··· Raw records
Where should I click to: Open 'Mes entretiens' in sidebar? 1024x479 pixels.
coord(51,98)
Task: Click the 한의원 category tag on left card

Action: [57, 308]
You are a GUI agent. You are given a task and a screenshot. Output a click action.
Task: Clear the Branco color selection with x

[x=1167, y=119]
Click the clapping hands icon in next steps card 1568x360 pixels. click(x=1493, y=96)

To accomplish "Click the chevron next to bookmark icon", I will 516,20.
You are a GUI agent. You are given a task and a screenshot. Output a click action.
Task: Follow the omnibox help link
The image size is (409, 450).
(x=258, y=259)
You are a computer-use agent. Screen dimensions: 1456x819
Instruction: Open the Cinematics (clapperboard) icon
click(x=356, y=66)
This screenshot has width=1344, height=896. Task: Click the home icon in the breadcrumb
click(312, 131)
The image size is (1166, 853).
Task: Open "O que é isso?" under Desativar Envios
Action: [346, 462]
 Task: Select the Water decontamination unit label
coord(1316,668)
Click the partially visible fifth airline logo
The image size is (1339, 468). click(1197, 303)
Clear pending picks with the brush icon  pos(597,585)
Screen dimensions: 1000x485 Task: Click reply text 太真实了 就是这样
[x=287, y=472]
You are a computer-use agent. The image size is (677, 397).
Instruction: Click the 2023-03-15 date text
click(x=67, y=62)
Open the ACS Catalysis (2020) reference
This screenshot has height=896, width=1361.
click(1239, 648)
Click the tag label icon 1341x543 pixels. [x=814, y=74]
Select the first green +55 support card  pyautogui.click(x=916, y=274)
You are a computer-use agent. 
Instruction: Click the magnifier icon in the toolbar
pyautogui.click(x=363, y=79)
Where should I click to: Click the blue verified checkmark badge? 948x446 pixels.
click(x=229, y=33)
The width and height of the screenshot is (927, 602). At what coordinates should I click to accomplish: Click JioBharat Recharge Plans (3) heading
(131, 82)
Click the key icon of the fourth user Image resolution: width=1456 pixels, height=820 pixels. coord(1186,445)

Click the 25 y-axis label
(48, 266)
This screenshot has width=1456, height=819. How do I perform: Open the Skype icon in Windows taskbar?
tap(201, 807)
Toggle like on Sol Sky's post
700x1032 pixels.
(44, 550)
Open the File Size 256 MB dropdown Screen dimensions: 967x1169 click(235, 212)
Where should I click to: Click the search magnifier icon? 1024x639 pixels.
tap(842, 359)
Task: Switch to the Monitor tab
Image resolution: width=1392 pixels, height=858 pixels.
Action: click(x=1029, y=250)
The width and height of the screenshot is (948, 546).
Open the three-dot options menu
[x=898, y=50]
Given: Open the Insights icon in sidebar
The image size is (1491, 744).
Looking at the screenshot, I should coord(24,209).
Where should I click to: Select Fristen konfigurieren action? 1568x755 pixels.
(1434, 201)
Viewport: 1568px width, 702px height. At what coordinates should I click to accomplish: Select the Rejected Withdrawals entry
······
Rewrite all of the items above, replacing each occurrence of "computer-use agent" with "desktop agent" and leaving every other character unchanged.

Where should I click to: Open 'Mes entretiens' in sidebar? 1024x479 pixels.
coord(51,98)
Task: Click the 한의원 category tag on left card

Action: [57, 308]
You are a GUI agent. You are given a task and a screenshot. Output a click action.
Task: Clear the Branco color selection with x

[x=1167, y=119]
Click the clapping hands icon in next steps card 1568x360 pixels. click(x=1493, y=96)

To accomplish "Click the chevron next to bookmark icon", I will 516,20.
You are a GUI agent. You are given a task and a screenshot. Output a click action.
Task: Follow the omnibox help link
The image size is (409, 450).
(x=258, y=259)
You are a desktop agent. Screen dimensions: 1456x819
Instruction: Open the Cinematics (clapperboard) icon
click(x=356, y=66)
This screenshot has width=1344, height=896. Task: Click the home icon in the breadcrumb
click(312, 131)
The image size is (1166, 853).
Task: Open "O que é isso?" under Desativar Envios
Action: [346, 462]
 Task: Select the Water decontamination unit label
coord(1316,668)
Click the partially visible fifth airline logo
The image size is (1339, 468). click(1197, 303)
Clear pending picks with the brush icon  pos(597,585)
Screen dimensions: 1000x485 Task: Click reply text 太真实了 就是这样
[x=287, y=472]
You are a desktop agent. The image size is (677, 397).
Instruction: Click the 2023-03-15 date text
click(x=67, y=62)
Open the ACS Catalysis (2020) reference
This screenshot has height=896, width=1361.
click(1239, 648)
Click the tag label icon 1341x543 pixels. [x=814, y=74]
Select the first green +55 support card  pyautogui.click(x=916, y=274)
You are a desktop agent. 
Instruction: Click the magnifier icon in the toolbar
pyautogui.click(x=363, y=79)
Where should I click to: Click the blue verified checkmark badge? 948x446 pixels.
click(x=229, y=33)
The width and height of the screenshot is (927, 602). At what coordinates should I click to accomplish: Click JioBharat Recharge Plans (3) heading
(131, 82)
Click the key icon of the fourth user Image resolution: width=1456 pixels, height=820 pixels. coord(1186,445)

Click the 25 y-axis label
(48, 266)
This screenshot has width=1456, height=819. How do I perform: Open the Skype icon in Windows taskbar?
tap(201, 807)
Toggle like on Sol Sky's post
700x1032 pixels.
(44, 550)
Open the File Size 256 MB dropdown Screen dimensions: 967x1169 click(235, 212)
Where should I click to: Click the search magnifier icon? 1024x639 pixels.
tap(842, 359)
Task: Switch to the Monitor tab
Image resolution: width=1392 pixels, height=858 pixels.
Action: click(x=1029, y=250)
The width and height of the screenshot is (948, 546).
Open the three-dot options menu
[x=898, y=50]
Given: Open the Insights icon in sidebar
The image size is (1491, 744).
Looking at the screenshot, I should coord(24,209).
Where should I click to: Select Fristen konfigurieren action? 1568x755 pixels.
(1434, 201)
Viewport: 1568px width, 702px height. At what coordinates should I click to accomplish: Select the Rejected Withdrawals entry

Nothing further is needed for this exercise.